正文:
**********
TORC Compact 常见故障诊断方法

2024-04-02 16:43:56 3072

摘要：本篇文章将为读者介绍了TORC表相关的常见故障如何解决，以及Compaction的黑名单机制如何使用

友情链接：

ORC Transaction Compact原理以及如何使用

背景

Orc transaction表是一种inceptor中可以支持CRUD操作的的ORC表，其基本原理是对于每个crud操作（insert，update，delete，merge into），都会生成一个对应版本，同时系统中存在compact机制对每个orc transaction进行compact，将多个版本合并成一个版本。

常见报错与解决方案

1. 表进入黑名单怎么办

通过show compact blacklist命令，发现表在黑名单里，说明之前已经compact失败多次。如果能找到之前失败的日志可做进一步分析报错，如果无法找到，则可以先将该表或分区从blacklist中移除(alter table table_name enable compact;)，然后手动触发compaction(alter table table_name compact ‘major’;)，再根据如下情况做分析。

2. 报错NPE或者 dir is null, the table or partition is invalid for compaction at present

日志中出现NPE(Java.lang.NullPointerException)或者 dir is null, the table or partition is invalid for compaction at present，基本是高并发情况下,如果系统中某些表或分区长时间处于open状态(未提交也未rollback)，使得系统中的表都无法满足compact条件，此时需等系统并发降低或者对orc事务表操作空闲的时候，触发compact。

3. 数据倾斜

在yarn页面中，也可以看到大部分任务快速完成，少量任务执行时间特别长，点开耗时很长的任务，可以看到有重试情况，并且重试都失败。这是因为mapreduce的推断执行机制，重试的任务失败，整个task会被kill掉。可以配置yarn的参数mapreduce.map.speculative=false并重启yarn和inceptor则可以解决。

故障诊断方法

正常情况下，系统里orc transaction表大部分都会存在一个base目录，如果发现orc transaction表里有很多delta目录（>10）却没有自动compact，则说明该系统已经发生问题了，此时可以按照一下步骤来进行初步诊断。

诊断过程

1. 首先在inceptor里用select语句检查该表能否被正常的select，如果select出错，则问题定位为orc表本身的问题。如果能select出来则说明compact系统出现问题；

2. compact系统出现问题时，首先查看compact所在服务的进程的jstack，检查里面是否有以下3种thread：

a. Initiator thread: 负责检查每个orc transaction表是否符合compact条件
b. Worker thread: 负责向yarn提交mapreduce任务对表进行compact
c. Cleaner thread: 负责清除冗余的版本，例如上面的例子中生成base_0246405后delta_0246404_0246404与delta_0246405_0246405就可以被删除掉了

如果没有initiator thread，系统不能对表进行自动的compact，但通过alter table还能手动触发compact，如果没有worker thread，系统将无法进行compact，这两种情况都会导致orc transaction表的相关信息在metastore里面积压，大幅影响系统性能甚至会导致系统挂掉。cleaner thread相对比较不重要，但是没有cleaner，hdfs上就会有太多冗余版本，故我们应该保证metastore进程中这三种thread都是处于正常状态，如果发现metastore中少了某个thread，应该重启metastore。
**********
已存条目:
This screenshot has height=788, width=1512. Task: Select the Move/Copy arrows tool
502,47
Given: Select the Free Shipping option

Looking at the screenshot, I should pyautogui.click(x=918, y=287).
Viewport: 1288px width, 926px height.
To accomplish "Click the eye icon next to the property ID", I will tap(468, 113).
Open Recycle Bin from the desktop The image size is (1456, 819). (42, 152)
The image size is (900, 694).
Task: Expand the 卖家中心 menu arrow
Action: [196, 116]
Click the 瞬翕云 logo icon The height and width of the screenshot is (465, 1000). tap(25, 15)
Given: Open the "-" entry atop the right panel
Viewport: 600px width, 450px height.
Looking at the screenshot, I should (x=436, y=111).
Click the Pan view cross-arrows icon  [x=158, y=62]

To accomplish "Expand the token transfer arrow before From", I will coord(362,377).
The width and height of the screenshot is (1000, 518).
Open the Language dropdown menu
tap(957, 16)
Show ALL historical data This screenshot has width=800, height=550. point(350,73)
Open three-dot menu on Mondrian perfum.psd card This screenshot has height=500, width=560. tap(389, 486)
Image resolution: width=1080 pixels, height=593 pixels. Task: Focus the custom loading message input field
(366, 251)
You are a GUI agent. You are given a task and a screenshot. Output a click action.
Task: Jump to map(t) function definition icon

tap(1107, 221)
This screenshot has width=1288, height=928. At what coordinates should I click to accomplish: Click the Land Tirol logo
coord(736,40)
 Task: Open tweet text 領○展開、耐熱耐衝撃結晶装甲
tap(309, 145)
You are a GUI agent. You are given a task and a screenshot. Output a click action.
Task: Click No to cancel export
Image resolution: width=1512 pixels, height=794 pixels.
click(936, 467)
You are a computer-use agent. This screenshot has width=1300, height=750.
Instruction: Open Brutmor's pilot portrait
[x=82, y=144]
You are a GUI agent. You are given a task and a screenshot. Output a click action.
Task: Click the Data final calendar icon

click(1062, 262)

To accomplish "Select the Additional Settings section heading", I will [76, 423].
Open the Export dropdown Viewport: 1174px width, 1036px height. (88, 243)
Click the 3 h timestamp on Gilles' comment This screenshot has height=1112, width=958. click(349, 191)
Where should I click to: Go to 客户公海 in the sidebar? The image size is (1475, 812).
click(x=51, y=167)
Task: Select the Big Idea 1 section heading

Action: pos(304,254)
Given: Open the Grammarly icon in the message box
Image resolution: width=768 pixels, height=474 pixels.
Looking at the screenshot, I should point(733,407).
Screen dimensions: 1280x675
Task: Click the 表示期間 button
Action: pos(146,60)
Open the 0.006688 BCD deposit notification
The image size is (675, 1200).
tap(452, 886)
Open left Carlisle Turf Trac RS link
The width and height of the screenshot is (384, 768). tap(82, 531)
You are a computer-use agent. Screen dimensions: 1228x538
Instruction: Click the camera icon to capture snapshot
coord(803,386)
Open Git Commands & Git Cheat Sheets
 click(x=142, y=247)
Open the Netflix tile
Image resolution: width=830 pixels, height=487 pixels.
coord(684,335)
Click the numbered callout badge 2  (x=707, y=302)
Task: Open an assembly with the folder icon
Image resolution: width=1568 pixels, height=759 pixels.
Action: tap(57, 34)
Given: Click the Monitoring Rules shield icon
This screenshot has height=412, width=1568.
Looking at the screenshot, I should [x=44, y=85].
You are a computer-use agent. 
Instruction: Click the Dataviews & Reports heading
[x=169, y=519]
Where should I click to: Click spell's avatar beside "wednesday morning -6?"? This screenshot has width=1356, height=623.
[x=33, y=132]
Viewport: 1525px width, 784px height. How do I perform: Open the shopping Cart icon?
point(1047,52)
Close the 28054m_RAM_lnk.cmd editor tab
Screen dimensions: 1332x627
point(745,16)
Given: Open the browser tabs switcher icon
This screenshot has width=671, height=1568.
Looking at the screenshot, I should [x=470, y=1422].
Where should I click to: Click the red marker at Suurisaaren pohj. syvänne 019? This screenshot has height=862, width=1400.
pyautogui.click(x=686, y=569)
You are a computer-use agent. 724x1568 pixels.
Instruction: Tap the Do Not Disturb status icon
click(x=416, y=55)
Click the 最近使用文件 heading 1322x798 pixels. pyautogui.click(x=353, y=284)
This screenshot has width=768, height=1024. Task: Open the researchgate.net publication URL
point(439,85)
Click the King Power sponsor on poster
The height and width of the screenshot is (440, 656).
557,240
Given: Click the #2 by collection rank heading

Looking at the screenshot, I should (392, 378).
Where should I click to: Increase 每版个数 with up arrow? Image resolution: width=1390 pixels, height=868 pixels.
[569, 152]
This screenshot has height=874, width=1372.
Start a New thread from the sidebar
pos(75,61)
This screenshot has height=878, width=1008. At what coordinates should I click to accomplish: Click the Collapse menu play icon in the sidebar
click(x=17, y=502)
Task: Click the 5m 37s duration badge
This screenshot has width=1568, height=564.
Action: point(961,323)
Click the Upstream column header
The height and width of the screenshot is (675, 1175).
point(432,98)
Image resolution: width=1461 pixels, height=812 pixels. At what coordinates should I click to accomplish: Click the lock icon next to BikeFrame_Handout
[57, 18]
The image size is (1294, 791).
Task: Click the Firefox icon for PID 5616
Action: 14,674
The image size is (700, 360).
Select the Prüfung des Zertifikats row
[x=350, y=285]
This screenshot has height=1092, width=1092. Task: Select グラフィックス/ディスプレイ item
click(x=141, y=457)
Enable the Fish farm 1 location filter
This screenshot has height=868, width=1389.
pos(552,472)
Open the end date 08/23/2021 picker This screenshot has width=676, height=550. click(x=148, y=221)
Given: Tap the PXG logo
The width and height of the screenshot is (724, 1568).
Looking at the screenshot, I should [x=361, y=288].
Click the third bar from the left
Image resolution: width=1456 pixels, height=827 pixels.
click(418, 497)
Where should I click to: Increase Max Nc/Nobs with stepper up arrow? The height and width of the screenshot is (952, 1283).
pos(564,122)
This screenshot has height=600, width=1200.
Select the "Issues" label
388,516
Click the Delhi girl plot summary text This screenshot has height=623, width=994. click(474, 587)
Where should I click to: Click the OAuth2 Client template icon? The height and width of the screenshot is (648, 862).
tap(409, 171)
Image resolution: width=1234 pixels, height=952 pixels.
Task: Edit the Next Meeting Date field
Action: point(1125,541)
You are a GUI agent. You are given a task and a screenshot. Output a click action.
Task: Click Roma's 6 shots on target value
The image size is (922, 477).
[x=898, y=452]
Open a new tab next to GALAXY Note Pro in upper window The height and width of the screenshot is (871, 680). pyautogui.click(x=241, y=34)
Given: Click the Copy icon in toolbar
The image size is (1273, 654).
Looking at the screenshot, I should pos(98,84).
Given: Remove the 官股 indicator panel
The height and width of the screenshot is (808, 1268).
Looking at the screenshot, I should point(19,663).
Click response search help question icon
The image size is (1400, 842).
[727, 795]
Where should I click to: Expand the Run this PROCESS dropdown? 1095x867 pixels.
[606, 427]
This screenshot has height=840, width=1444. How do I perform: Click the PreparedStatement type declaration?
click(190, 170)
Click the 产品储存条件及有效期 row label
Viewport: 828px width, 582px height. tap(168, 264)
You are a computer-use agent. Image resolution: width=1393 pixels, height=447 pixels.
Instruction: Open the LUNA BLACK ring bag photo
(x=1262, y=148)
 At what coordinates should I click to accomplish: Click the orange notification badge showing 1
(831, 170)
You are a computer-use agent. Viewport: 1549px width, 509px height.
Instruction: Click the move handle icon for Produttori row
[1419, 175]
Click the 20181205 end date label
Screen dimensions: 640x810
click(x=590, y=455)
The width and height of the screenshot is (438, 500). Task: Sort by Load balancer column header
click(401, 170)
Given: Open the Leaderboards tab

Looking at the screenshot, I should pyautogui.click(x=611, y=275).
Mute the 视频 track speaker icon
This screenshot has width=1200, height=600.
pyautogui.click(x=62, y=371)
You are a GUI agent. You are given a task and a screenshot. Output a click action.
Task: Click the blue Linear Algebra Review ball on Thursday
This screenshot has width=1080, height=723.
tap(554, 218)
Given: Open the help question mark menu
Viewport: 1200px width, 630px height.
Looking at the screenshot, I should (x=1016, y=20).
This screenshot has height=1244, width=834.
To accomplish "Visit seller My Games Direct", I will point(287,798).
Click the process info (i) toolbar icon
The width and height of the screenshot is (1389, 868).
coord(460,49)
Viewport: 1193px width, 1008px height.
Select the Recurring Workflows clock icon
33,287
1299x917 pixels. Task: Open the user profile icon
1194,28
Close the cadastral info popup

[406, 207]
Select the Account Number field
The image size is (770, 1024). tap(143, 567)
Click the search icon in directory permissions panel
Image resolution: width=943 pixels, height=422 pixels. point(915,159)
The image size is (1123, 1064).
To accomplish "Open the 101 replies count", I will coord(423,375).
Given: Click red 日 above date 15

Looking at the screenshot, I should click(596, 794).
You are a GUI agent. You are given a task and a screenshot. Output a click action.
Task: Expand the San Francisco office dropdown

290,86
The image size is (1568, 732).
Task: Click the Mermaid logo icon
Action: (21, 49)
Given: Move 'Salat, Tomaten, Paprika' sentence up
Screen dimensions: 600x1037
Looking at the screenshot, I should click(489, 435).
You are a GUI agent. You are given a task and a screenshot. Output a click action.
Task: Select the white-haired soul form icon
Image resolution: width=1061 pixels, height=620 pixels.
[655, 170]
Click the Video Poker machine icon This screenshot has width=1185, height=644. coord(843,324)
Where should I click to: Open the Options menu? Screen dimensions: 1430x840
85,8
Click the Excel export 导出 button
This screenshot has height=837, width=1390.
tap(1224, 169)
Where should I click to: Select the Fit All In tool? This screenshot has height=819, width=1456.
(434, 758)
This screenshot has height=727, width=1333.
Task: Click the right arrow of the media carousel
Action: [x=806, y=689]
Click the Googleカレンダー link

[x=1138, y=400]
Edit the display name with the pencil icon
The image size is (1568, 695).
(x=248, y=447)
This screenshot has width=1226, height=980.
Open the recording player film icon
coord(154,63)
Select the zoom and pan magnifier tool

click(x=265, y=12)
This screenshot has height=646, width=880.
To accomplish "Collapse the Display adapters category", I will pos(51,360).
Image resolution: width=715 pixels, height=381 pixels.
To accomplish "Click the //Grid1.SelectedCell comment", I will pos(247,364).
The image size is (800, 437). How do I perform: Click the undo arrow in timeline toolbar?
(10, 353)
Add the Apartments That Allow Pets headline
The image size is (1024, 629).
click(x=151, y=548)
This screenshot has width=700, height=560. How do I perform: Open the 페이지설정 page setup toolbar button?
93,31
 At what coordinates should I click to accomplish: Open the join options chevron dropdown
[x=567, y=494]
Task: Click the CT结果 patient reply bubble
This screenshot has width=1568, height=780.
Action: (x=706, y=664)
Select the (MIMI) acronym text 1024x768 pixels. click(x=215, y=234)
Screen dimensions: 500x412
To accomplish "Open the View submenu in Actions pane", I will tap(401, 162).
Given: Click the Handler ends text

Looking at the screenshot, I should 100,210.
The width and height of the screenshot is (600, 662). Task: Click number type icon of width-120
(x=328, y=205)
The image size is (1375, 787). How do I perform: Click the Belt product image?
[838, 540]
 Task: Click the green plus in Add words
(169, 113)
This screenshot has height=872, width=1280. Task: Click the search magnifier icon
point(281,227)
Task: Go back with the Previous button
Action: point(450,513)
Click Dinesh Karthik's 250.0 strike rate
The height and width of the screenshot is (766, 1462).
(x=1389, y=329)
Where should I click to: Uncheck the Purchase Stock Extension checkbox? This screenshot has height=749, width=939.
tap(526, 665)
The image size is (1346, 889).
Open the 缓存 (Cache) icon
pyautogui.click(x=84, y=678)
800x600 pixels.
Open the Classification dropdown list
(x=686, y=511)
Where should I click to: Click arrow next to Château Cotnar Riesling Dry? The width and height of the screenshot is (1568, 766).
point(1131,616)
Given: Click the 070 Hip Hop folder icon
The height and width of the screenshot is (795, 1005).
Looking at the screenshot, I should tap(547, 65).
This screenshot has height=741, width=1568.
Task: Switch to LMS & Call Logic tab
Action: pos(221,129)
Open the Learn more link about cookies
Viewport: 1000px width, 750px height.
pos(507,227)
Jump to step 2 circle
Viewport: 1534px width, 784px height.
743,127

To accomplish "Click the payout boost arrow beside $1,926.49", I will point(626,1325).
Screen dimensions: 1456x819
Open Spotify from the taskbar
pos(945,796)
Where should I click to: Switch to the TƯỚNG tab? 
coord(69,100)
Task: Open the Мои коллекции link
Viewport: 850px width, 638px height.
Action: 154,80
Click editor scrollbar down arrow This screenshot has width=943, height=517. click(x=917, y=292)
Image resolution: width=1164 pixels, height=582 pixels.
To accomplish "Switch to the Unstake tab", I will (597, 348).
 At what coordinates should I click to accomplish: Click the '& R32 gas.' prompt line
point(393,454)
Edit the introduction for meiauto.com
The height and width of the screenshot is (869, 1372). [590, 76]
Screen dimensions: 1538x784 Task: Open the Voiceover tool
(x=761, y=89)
**********
待办任务:
1 – 根据这篇TORC Compact故障诊断文章，Worker thread负责做什么？
2 – 请将这篇TORC Compact故障诊断文章中从“1. 表进入黑名单怎么办”开始、到“inceptor则可以解决。”结束的部分逐字重新录入。

任务解答:
1 – 负责向yarn提交mapreduce任务对表进行compact。

2 –
1. 表进入黑名单怎么办

通过show compact blacklist命令，发现表在黑名单里，说明之前已经compact失败多次。如果能找到之前失败的日志可做进一步分析报错，如果无法找到，则可以先将该表或分区从blacklist中移除(alter table table_name enable compact;)，然后手动触发compaction(alter table table_name compact ‘major’;)，再根据如下情况做分析。

2. 报错NPE或者 dir is null, the table or partition is invalid for compaction at present

日志中出现NPE(Java.lang.NullPointerException)或者 dir is null, the table or partition is invalid for compaction at present，基本是高并发情况下,如果系统中某些表或分区长时间处于open状态(未提交也未rollback)，使得系统中的表都无法满足compact条件，此时需等系统并发降低或者对orc事务表操作空闲的时候，触发compact。

3. 数据倾斜

在yarn页面中，也可以看到大部分任务快速完成，少量任务执行时间特别长，点开耗时很长的任务，可以看到有重试情况，并且重试都失败。这是因为mapreduce的推断执行机制，重试的任务失败，整个task会被kill掉。可以配置yarn的参数mapreduce.map.speculative=false并重启yarn和inceptor则可以解决。